Stepping on the scale. It's a morning ritual for many.
Yet, what the scale shows is just a number. It doesn't necessarily tell you if you're at a healthy weight. That's where two other simple measurements — body mass index (BMI) and waist circumference — can help.
Why these numbers matter
BMI is an estimate of body fat based on height and weight. Having too much excess fat raises your risk of health problems, including:
Type 2 diabetes
Heart disease and stroke
Certain types of cancer, including breast and colon
And, where you carry your extra weight may be important, too. For example, if it's mostly around your middle, you're at a higher risk for diabetes, high blood pressure and high cholesterol.
1. Calculate your BMI
To find yours, you can use an online BMI calculator. The National Heart, Lung, and Blood Institute offers one at www.nhlbisupport.com/bmi.
Where you stand
Body mass index for adults
18.5 — 24.9
25 — 29.9
30 or higher
2. Measure your middle
Here's how to check your waist circumference:
Place a measuring tape around your middle — just above your hip bones.

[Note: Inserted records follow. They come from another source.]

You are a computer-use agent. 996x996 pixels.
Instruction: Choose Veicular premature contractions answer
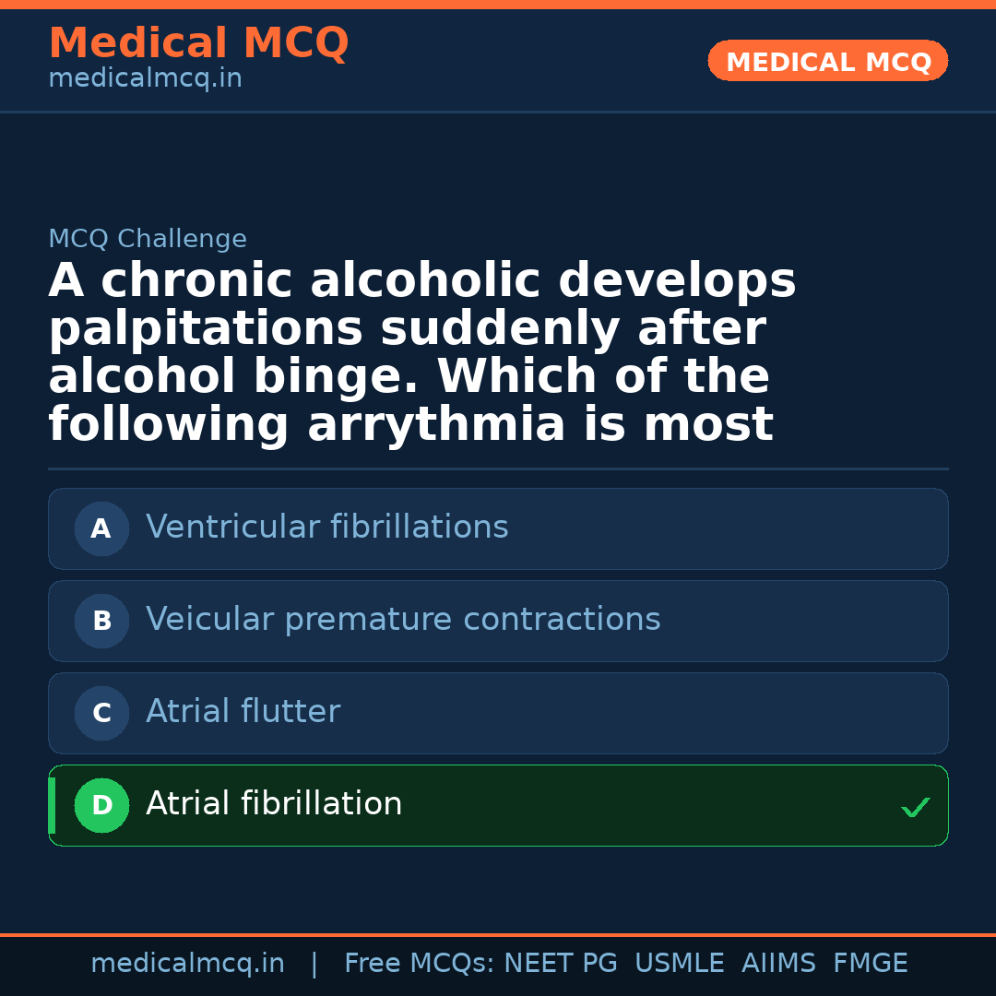(403, 620)
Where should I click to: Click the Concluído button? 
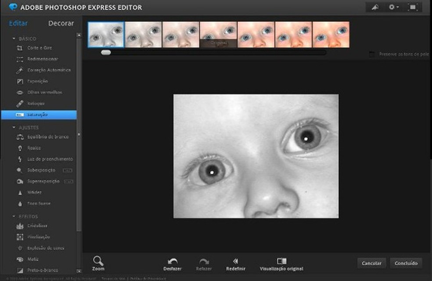tap(406, 263)
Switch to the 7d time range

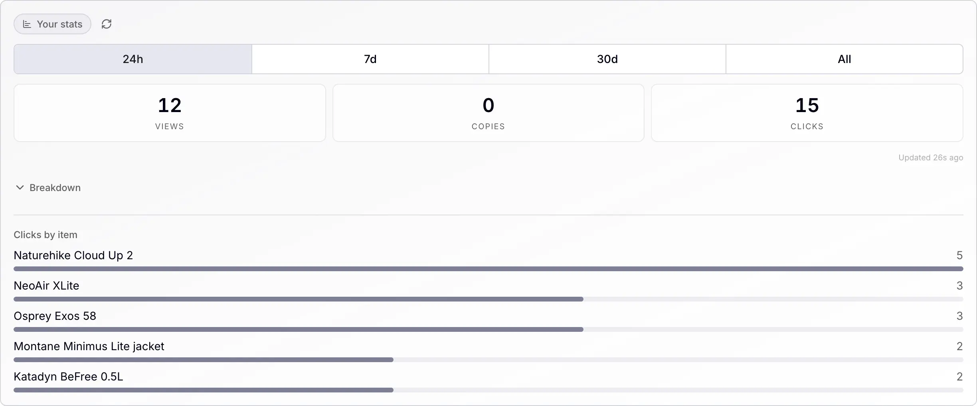370,59
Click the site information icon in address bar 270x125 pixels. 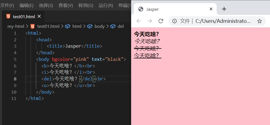click(x=174, y=21)
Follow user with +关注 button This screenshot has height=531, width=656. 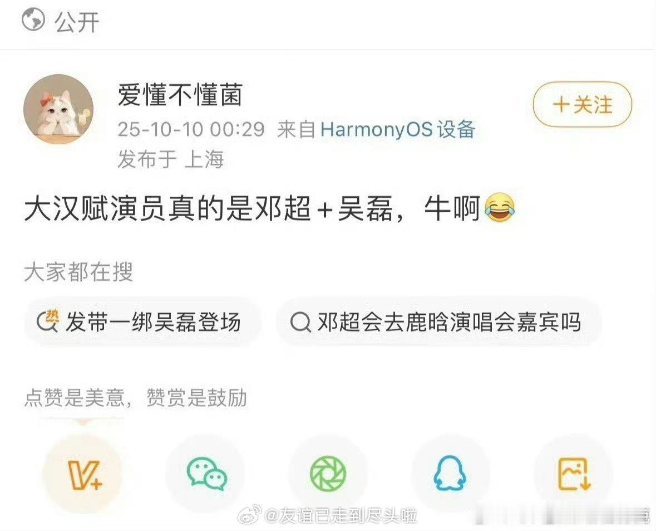(x=582, y=104)
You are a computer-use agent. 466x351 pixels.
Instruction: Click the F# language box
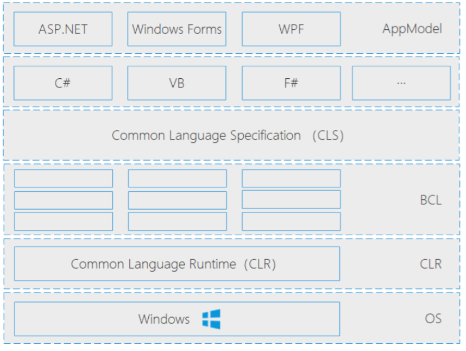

Make sure the tape rests directly on your skin. Check in a mirror to see if the tape is level all the way around.
Relax, exhale and measure your middle. The tape should be snug, but not too tight.
For men, measurements greater than 40 inches are considered risky. For women, the danger zone begins beyond 35 inches. Of course, this doesn't apply if you're pregnant.
Let your doctor weigh in
Talk with your doctor about these numbers. Ask how they might affect your health.
Keep in mind that they’re part of a much bigger picture. Other factors — your family history, health habits, blood pressure and cholesterol levels, for example — also matter a lot.